In fact Don I suspect that after you read them you are going to conclude that their conclusions actually are consistent with yours.
The issue is much more on the level of "perspective" than it is on the details of ways that pleasure can be usefully discussed.
My best estimate of why this issue is significant is that:
- some people focus on the subject as a matter of considering details of types of pleasure, which is useful in itself, yes, but
- some people are focusing on the "polemical" aspect of the debate, in certain aspects of the details can be taken out of context to make it appear that Epicurus was being inconsistent, illogical, impractical, and useless. That's what Cicero was doing in general - attacking Epicurus - and so from the perspective of starting with the basics before moving into the details, these people see that these details can be used as a way to undermine the big picture.
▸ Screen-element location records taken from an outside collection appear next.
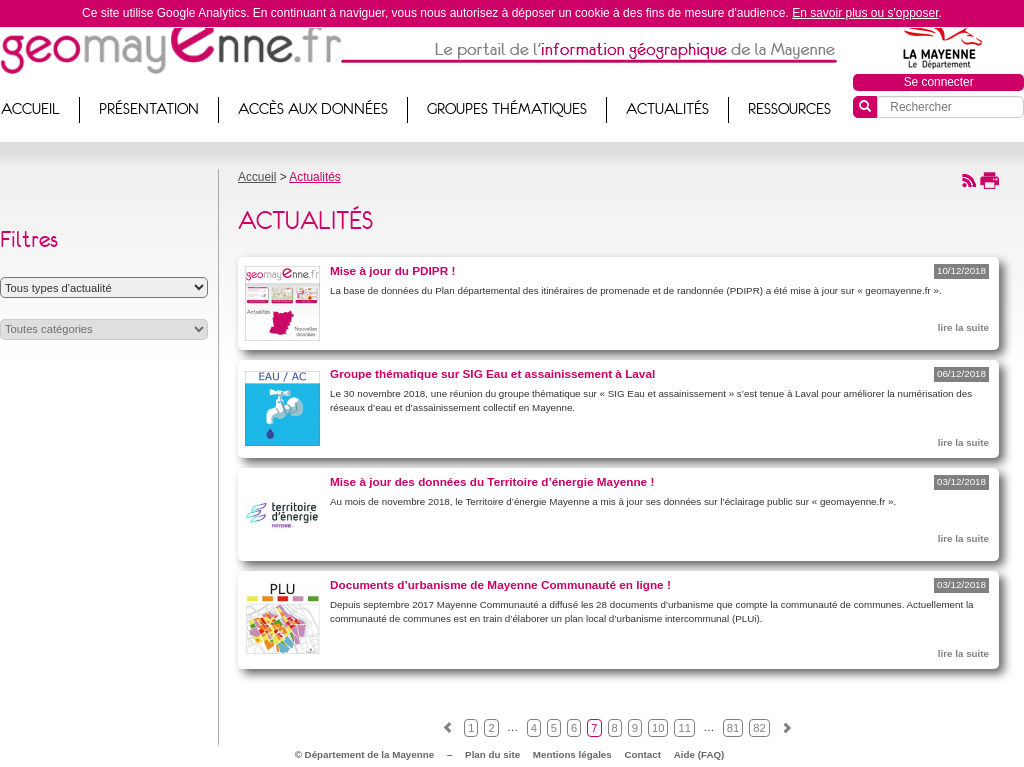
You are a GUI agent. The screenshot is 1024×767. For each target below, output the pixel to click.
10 (658, 728)
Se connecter (939, 82)
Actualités (667, 109)
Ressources (789, 109)
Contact (643, 754)
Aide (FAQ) (699, 754)
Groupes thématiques (507, 109)
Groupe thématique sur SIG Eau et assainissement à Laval (492, 373)
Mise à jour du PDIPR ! (392, 270)
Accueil (257, 177)
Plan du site (492, 754)
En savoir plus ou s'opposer (865, 13)
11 (684, 728)
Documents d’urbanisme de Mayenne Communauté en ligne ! (500, 584)
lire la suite (963, 327)
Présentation (149, 109)
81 (733, 728)
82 (759, 728)
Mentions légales (572, 754)
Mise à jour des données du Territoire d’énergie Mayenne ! (492, 481)
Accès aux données (313, 109)
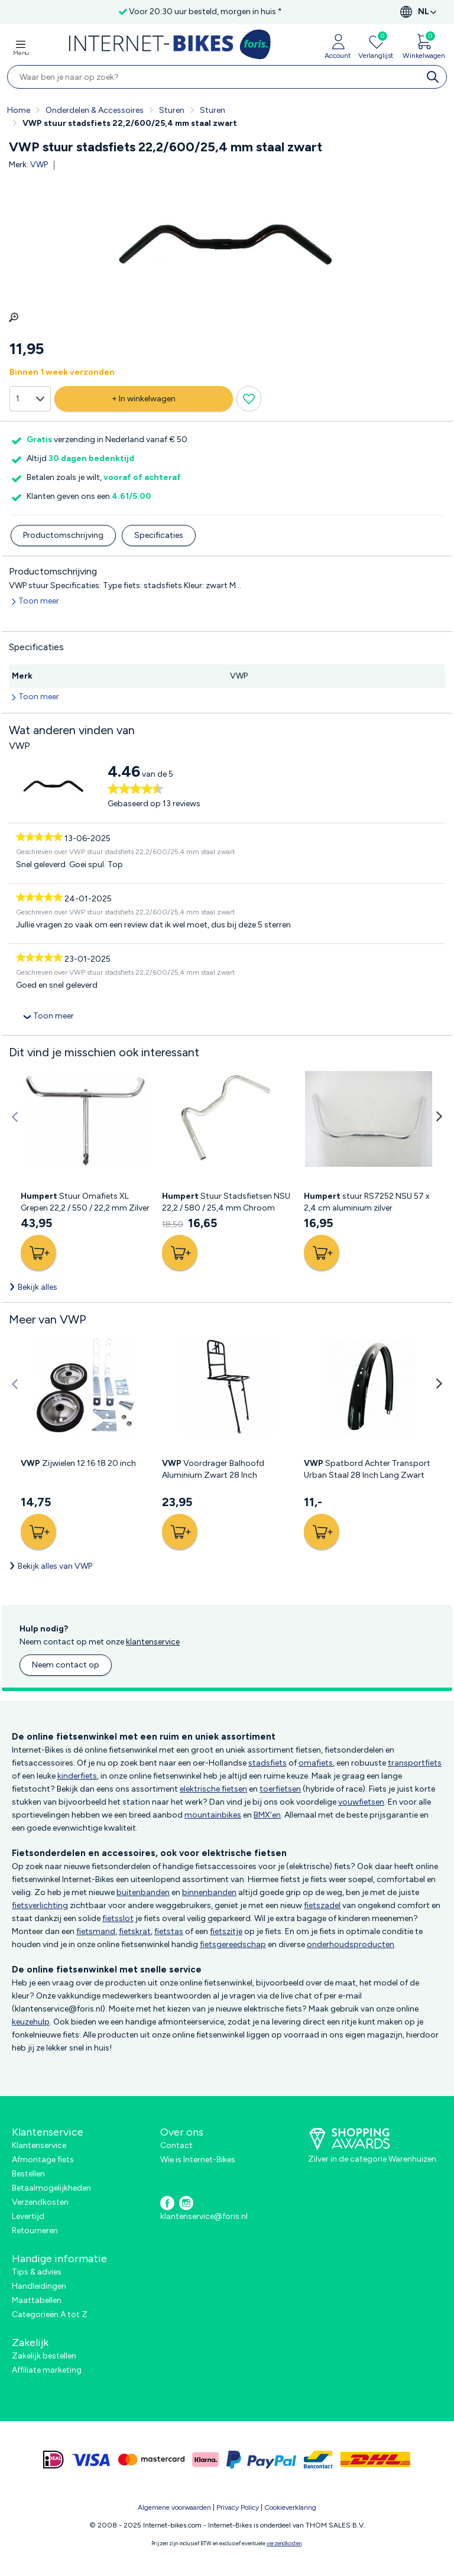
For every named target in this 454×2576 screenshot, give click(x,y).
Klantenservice (39, 2145)
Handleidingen (39, 2286)
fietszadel (322, 1905)
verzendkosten (284, 2543)
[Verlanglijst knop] (230, 398)
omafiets (316, 1763)
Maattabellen (36, 2300)
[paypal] (261, 2459)
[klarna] (205, 2459)
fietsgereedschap (233, 1944)
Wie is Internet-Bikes (197, 2160)
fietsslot (118, 1918)
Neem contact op (65, 1665)
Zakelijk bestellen (44, 2356)
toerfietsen (280, 1789)
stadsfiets (267, 1763)
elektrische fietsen (213, 1789)
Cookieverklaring (290, 2507)
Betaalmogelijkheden (51, 2188)
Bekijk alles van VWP (55, 1566)
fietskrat (135, 1931)
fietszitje (226, 1931)
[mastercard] (151, 2459)
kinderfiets (77, 1776)
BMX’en (267, 1815)
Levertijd (28, 2216)
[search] (435, 77)
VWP (39, 165)
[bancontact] (318, 2459)
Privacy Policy (237, 2507)
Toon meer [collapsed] (53, 1016)
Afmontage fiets (43, 2160)
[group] (227, 249)
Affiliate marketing (47, 2370)
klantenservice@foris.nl (204, 2216)
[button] (15, 1116)
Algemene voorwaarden (174, 2507)
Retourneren (35, 2230)
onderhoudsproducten (350, 1944)
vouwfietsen (361, 1802)
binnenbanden (209, 1892)
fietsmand (95, 1931)
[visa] (91, 2459)
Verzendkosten (40, 2202)
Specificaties (158, 535)
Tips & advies (36, 2272)
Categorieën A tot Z (49, 2314)
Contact (176, 2145)
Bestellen (28, 2174)
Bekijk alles (37, 1287)
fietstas (168, 1931)
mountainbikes (212, 1815)
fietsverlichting (40, 1905)
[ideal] (53, 2459)
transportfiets (415, 1763)
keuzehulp (31, 2022)
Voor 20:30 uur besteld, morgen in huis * (205, 12)
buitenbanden (143, 1892)
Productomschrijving (63, 535)
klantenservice (153, 1642)
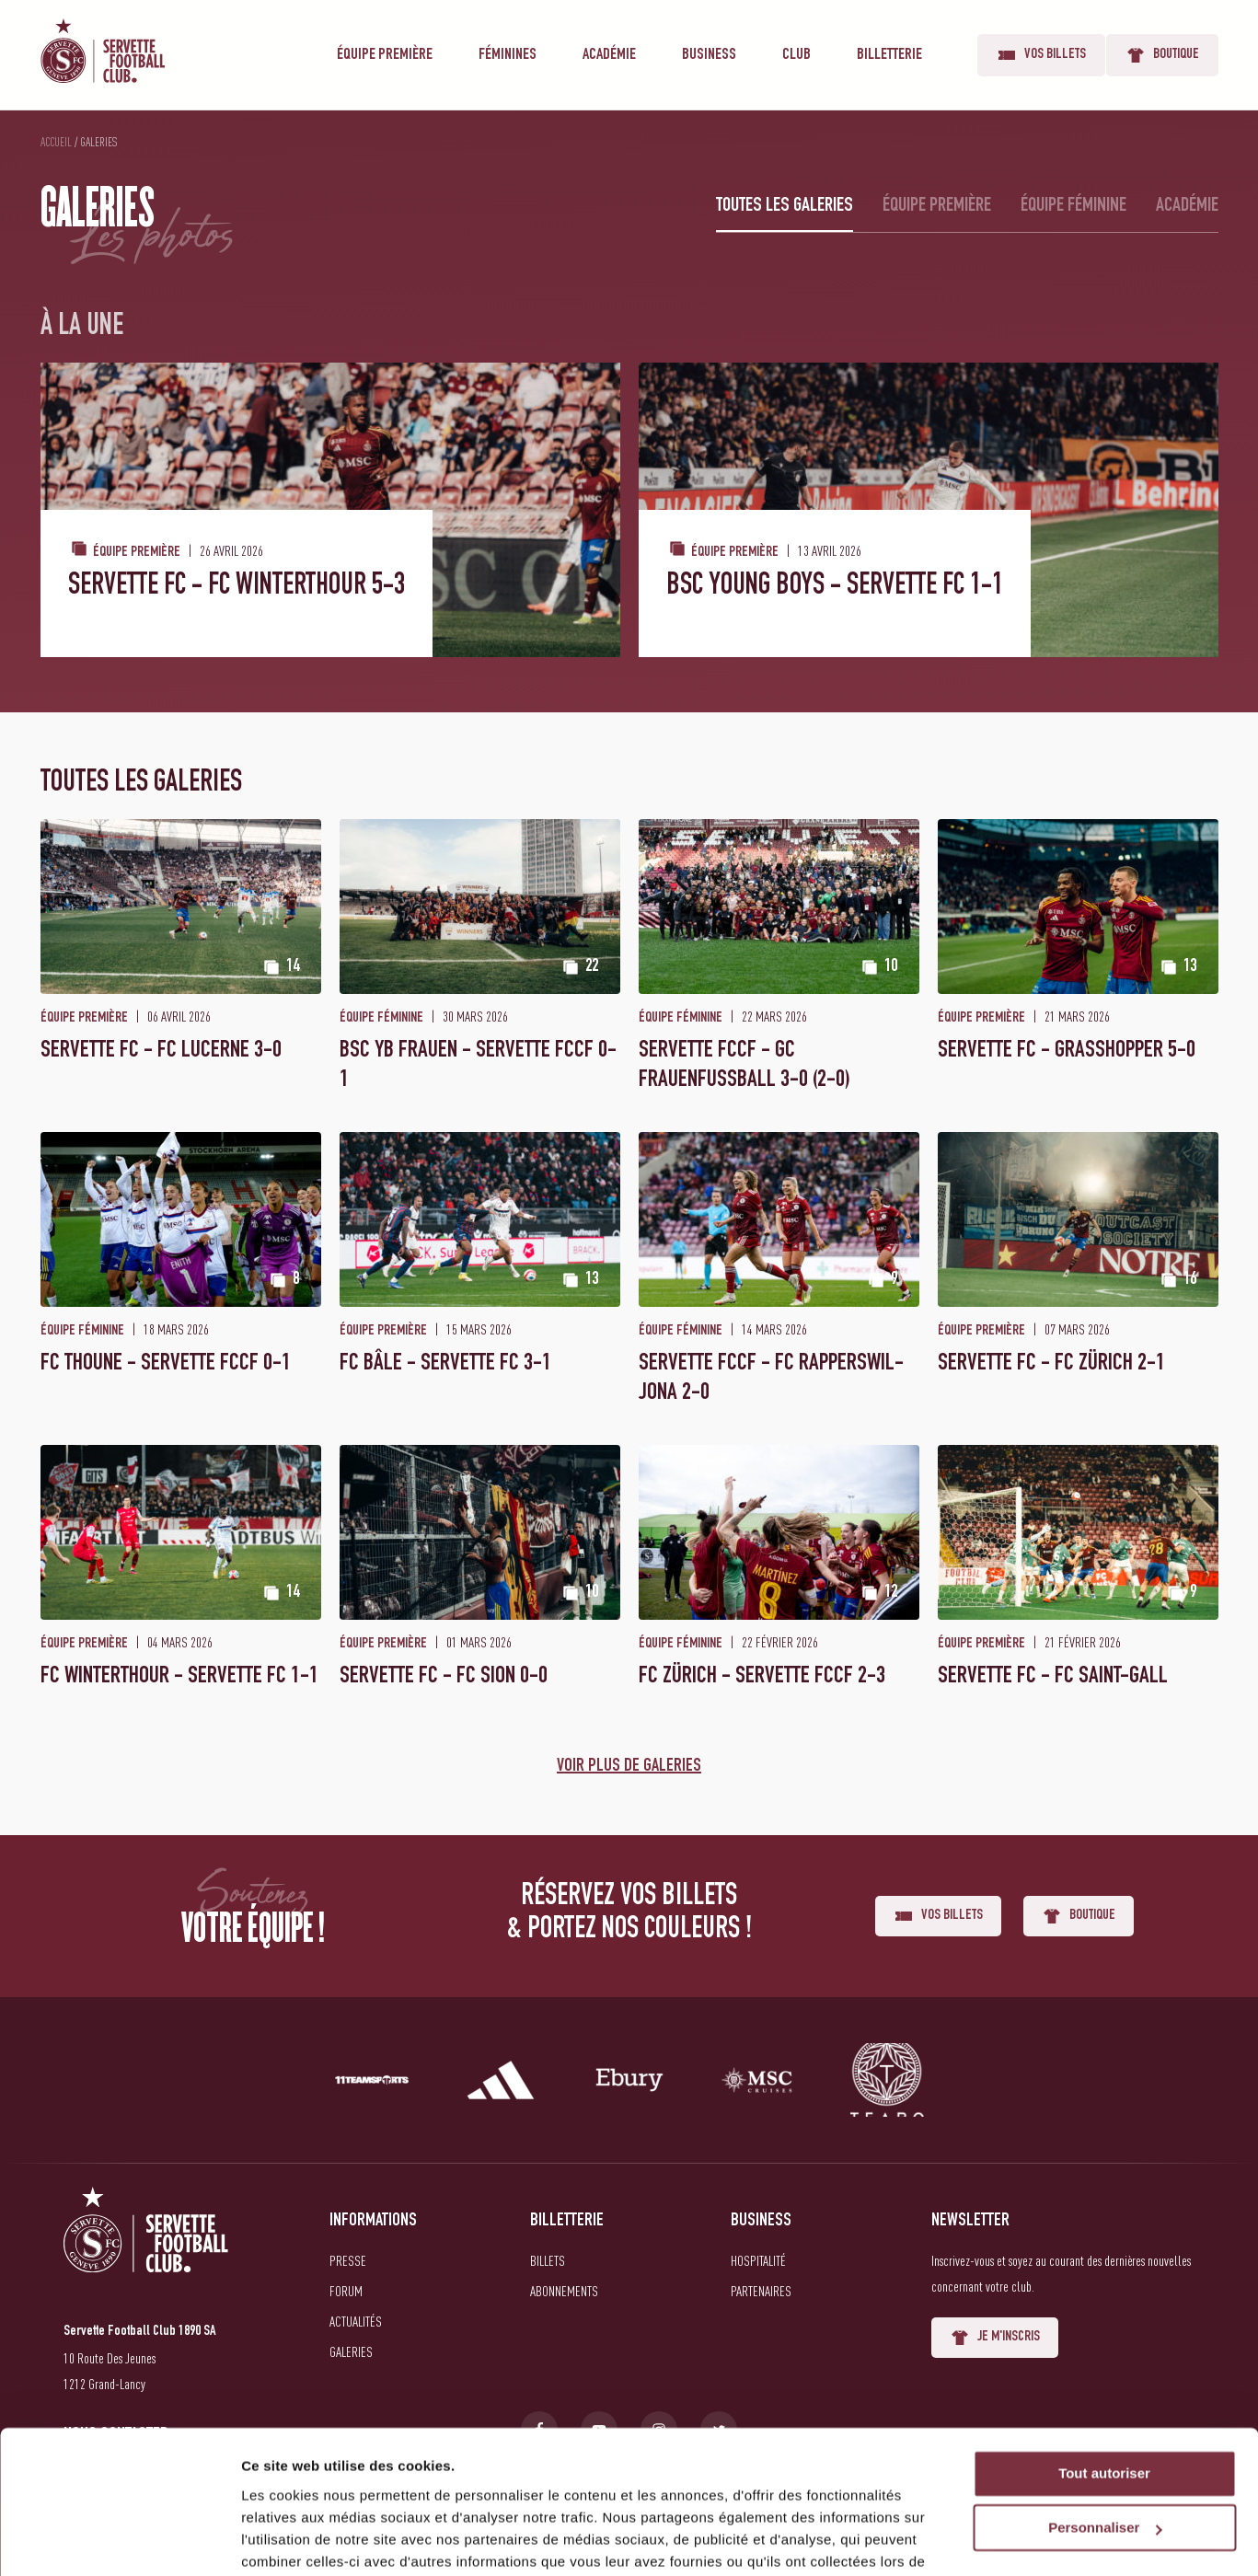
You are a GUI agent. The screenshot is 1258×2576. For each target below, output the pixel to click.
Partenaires (761, 2290)
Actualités (355, 2321)
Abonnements (564, 2290)
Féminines (508, 55)
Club (796, 55)
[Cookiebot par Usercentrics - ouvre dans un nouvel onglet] (119, 2540)
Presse (347, 2260)
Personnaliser (1104, 2434)
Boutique (1162, 55)
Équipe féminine (1073, 206)
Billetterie (889, 55)
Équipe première (385, 55)
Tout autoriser (1104, 2379)
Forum (346, 2290)
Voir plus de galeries (629, 1767)
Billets (547, 2260)
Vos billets (1041, 55)
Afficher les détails (303, 2539)
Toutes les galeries (784, 206)
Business (709, 55)
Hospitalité (758, 2260)
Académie (609, 55)
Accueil (56, 141)
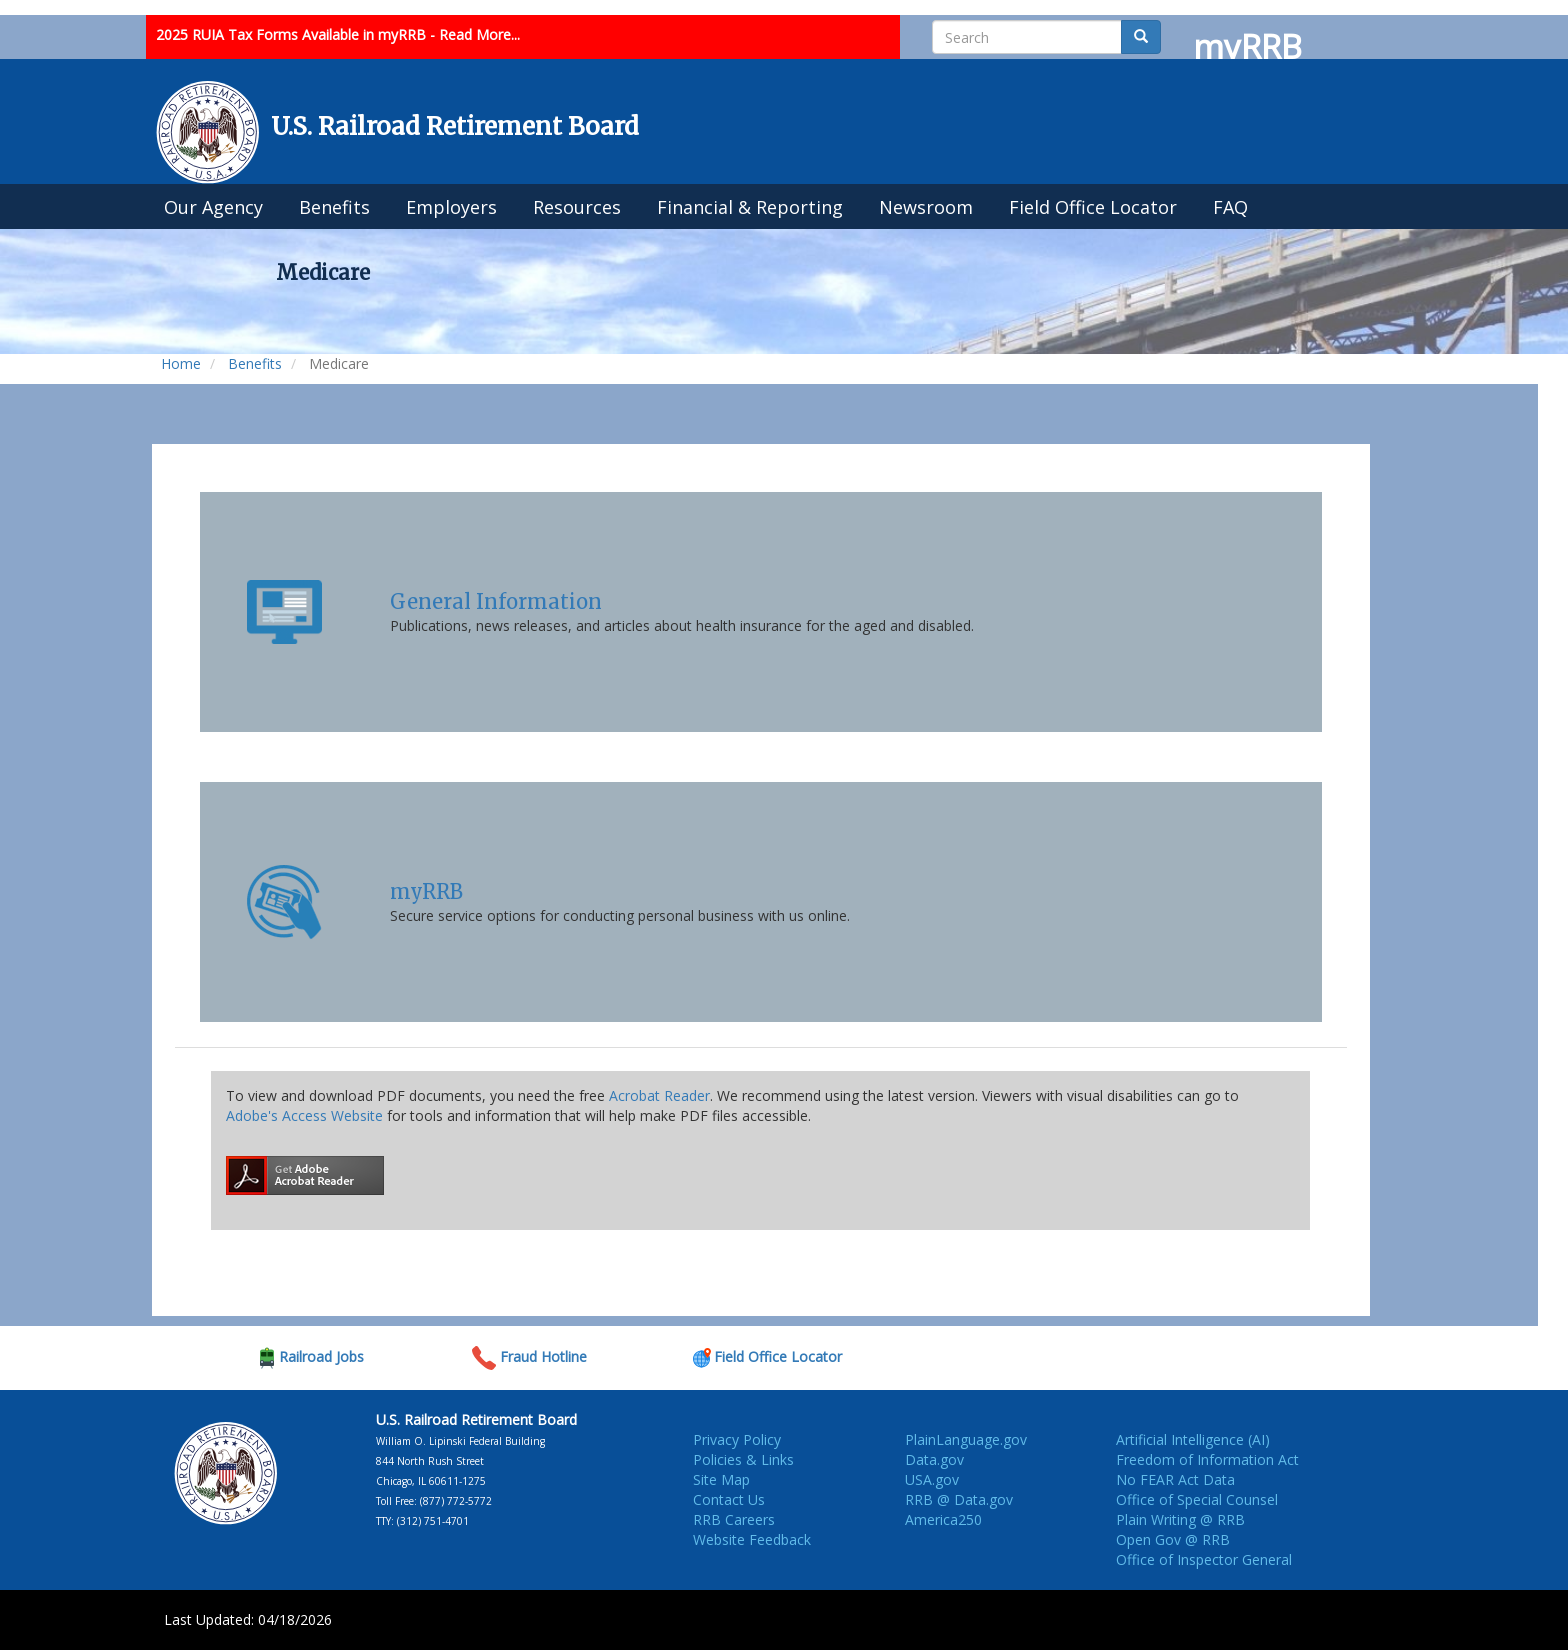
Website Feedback (752, 1539)
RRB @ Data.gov (959, 1499)
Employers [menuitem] (451, 207)
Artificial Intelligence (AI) (1193, 1439)
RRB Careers (734, 1519)
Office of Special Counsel (1197, 1499)
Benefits (255, 363)
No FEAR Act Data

The examples from wikipedia are what we face today but it's interesting to note that Nikolsky published his paper in 2001 and thought it accurate to say:
"Practically every modern survey of the Epicurean conception of pleasure begins by saying that Epicurus' concept of pleasure was twofold: in the opinion of researchers, Epicurus distinguished two kinds of pleasure — a `static' pleasure or a pleasure 'in a state of rest' and a 'kinetic' pleasure or a pleasure 'in motion.'"
And G&T Published in 1981 and saw the same issue then.
The problem stretches much further back than that too.